Anticancer drugs are classified based on their mode of action and can include various types such as chemotherapy drugs, targeted therapy drugs, immunotherapy drugs, and hormonal therapy drugs. Chemotherapy drugs work by interfering with the cell division process, thereby inhibiting the growth of cancer cells. Targeted therapy drugs, on the other hand, are designed to attack specific molecules or genes involved in cancer growth, minimizing damage to healthy cells. Immunotherapy drugs stimulate the body's immune system to recognize and destroy cancer cells. Hormonal therapy drugs are used in cancers that are hormone-dependent, such as breast or prostate cancer, to block the hormones that fuel cancer cell growth.

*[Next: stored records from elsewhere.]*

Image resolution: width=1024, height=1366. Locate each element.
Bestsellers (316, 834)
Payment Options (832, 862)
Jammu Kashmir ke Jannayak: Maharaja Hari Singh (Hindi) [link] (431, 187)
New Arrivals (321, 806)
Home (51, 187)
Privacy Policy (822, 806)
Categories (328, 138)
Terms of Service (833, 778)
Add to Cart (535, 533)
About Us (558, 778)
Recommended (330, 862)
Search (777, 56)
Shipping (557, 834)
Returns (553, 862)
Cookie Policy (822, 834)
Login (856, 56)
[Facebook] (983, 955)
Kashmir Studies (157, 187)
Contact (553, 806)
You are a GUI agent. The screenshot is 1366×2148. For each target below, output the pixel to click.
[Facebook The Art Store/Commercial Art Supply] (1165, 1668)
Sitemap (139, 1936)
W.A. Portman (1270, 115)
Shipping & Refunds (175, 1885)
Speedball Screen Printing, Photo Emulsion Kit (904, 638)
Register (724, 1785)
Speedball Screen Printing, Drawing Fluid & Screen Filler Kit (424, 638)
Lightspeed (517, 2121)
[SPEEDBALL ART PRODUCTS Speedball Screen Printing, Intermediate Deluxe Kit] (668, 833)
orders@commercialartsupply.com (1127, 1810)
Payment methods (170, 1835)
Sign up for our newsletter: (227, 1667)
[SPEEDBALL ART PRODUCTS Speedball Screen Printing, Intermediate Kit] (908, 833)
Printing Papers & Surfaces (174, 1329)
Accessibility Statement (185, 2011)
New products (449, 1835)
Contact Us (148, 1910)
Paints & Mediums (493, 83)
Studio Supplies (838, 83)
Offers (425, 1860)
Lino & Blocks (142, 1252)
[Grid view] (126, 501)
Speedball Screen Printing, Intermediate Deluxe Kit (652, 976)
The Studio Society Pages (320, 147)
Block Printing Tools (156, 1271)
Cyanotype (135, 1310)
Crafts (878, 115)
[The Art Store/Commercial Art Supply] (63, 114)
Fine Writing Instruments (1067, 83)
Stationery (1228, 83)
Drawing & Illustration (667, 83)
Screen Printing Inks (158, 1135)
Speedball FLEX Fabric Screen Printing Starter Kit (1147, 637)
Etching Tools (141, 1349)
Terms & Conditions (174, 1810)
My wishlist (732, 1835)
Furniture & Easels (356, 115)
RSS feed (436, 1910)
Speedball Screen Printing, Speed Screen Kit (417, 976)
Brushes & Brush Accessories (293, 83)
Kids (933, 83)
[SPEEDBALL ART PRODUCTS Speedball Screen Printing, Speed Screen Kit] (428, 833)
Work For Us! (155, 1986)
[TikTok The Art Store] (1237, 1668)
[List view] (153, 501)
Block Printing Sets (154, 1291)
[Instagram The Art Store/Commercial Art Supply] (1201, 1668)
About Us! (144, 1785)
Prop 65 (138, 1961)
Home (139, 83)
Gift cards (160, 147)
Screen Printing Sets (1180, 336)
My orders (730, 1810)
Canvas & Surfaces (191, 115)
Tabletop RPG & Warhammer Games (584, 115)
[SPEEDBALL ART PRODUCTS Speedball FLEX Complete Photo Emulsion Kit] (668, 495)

These APIs are typically synthesized through complex chemical processes in state-of-the-art manufacturing facilities. Stringent quality control measures ensure the purity, potency, and safety of these drugs. Anticancer APIs undergo rigorous testing and adhere to stringent regulatory guidelines before being approved for clinical use.
Due to their critical role in cancer treatment, anticancer drugs are in high demand worldwide. Researchers and pharmaceutical companies continually strive to develop new and more effective APIs in this category to enhance treatment outcomes and minimize side effects. The ongoing advancements in the field of anticancer drug development offer hope for improved cancer therapies and better patient outcomes.